PASSAGE:
======

Hunger in a land of abundance: COVID-19 intensifies rural food insecurity

Capital Press | By Sierra Dawn McClain | July 27, 2020

A string of cars waited outside the Creswell Food Pantry, nestled in a residential neighborhood surrounded by farmland — cattle, hazelnut trees, wheat fields.

It is hunger in a land of abundance.

Prior to COVID-19, Susan and Kurt Blachnik, the husband and wife who run the pantry, said 60 cars showed up weekly. In March, that soared to 110. Now, it’s about 90.

Food insecurity is a problem in rural America. Experts say on the one extreme, rural hunger gets overlooked, and on the other, rural communities are mischaracterized as all “poor and hungry.” Researchers say rural hunger is more nuanced.

USDA classifies people as “food insecure” if they can’t afford enough food.

“We’re not measuring starvation. It’s people rationing food. But even that kind of food insecurity has far-reaching consequences,” said Joel Berg, CEO of Hunger Free America, a nonprofit working toward ending hunger in the U.S.

A USDA spokeswoman told the Capital Press demographic data on hunger is patchy. Some studies show rural people who don’t grow food are likeliest to face hunger. But according to research from the California Institute for Rural Studies, farmers and farmworkers also can struggle with food insecurity.

According to Feeding America, 78% of U.S. counties with the highest rates of food insecurity are “rural,” defined as “open country and settlements with fewer than 2,500 residents.”

Rural areas face more food insecurity than urban areas as a whole. But if you break down cities by sections, experts say, the hungriest places are inner cities.

Jacqueline Michael-Midkiff, spokeswoman for USDA’s Economic Research Service, said the lowest hunger rates are in suburbs and exurbs — prosperous areas outside the suburbs.

In 2018, the most recent year with comprehensive data, food insecurity was worst, 13.2%, in principal cities of metro areas, followed by 12.7% in rural areas and 8.9% in suburbs.

Experts say the hungriest U.S. regions tend to be the South and Southwest, along with Appalachia.

Food insecurity in the West, experts say, is not as severe.

======

AVAILABLE DATA:
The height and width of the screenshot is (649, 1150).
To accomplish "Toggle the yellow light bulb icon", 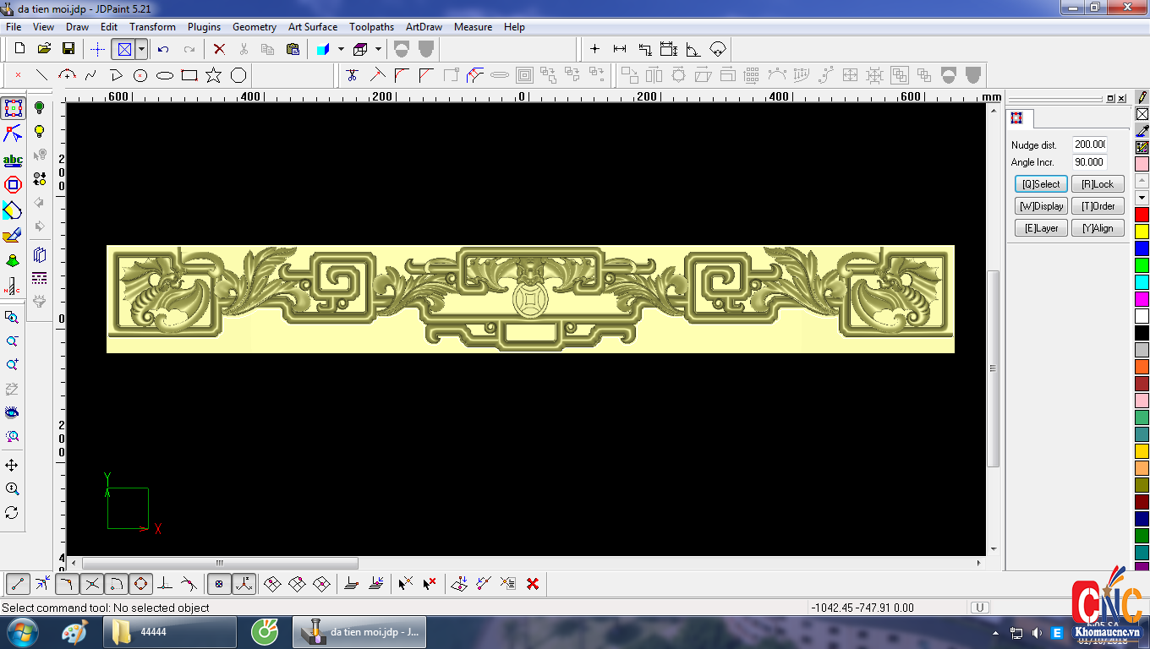I will (39, 132).
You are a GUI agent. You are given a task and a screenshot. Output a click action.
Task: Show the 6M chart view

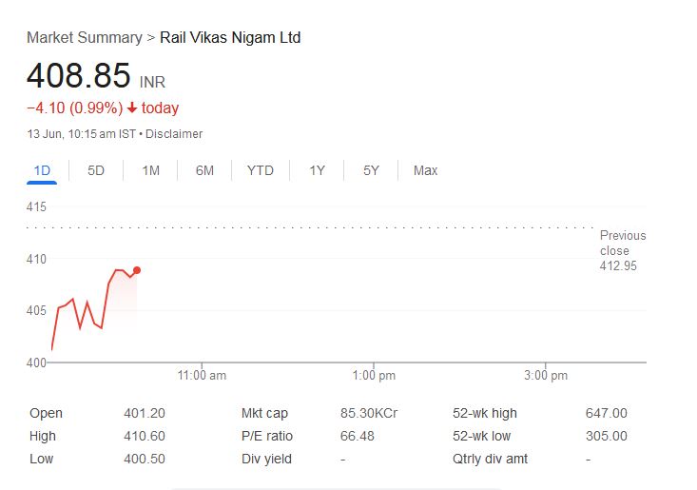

======

EXERCISES TO COMPLETE:
a) Reproduce the part of the article on rural food insecurity that opens with the words containing "A string of" and closes with "trees, wheat fields.".
b) Answer these questions from the article on rural food insecurity:
(i) How many cars came to the Creswell Food Pantry each week before COVID-19?
(ii) According to Feeding America, what percentage of U.S. counties with the highest rates of food insecurity are rural?
(iii) What was the food insecurity rate in suburbs in 2018?

ANSWERS TO THE EXERCISES:
a)
A string of cars waited outside the Creswell Food Pantry, nestled in a residential neighborhood surrounded by farmland — cattle, hazelnut trees, wheat fields.

b)
(i) 60 cars
(ii) 78%
(iii) 8.9%